According to the JLS

The usage model for final fields is a simple one: Set the final fields for an object in that object's constructor; and do not write a reference to the object being constructed in a place where another thread can see it before the object's constructor is finished.

Since the write to the List occurs prior to the constructor completing you are safe in mutating the list without additional synchronization.

edit: Based on Voo's comment I will make edit with the inclusion of final field freezing.

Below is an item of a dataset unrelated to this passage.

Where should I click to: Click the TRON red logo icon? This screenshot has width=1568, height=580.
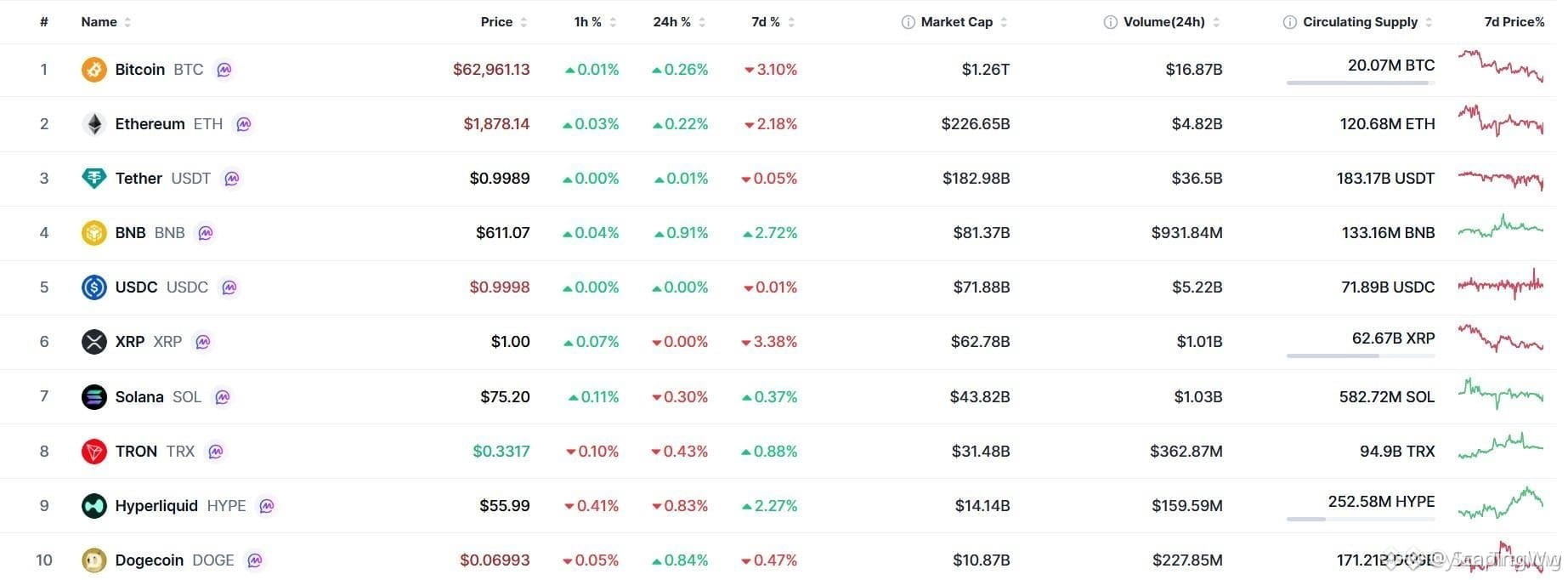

So reading more into 17.5.1 there is this entry

Given a write w, a freeze f, an action a (that is not a read of a final field), a read r1 of the final field frozen by f, and a read r2 such that hb(w, f), hb(f, a), mc(a, r1), and dereferences(r1, r2),

I interpret this as the action to modify the array happens-before the later derefencing of r2 which is the non-synchronized read after the freeze completes (the constructor exists).

John Vint
  • 39,695
  • 7
  • 78
  • 108
2

Because the object is not inherently immutable, you must safely publish the object. As long as you do this, there is no need to do the mutations in the constructor in a synchronized block though.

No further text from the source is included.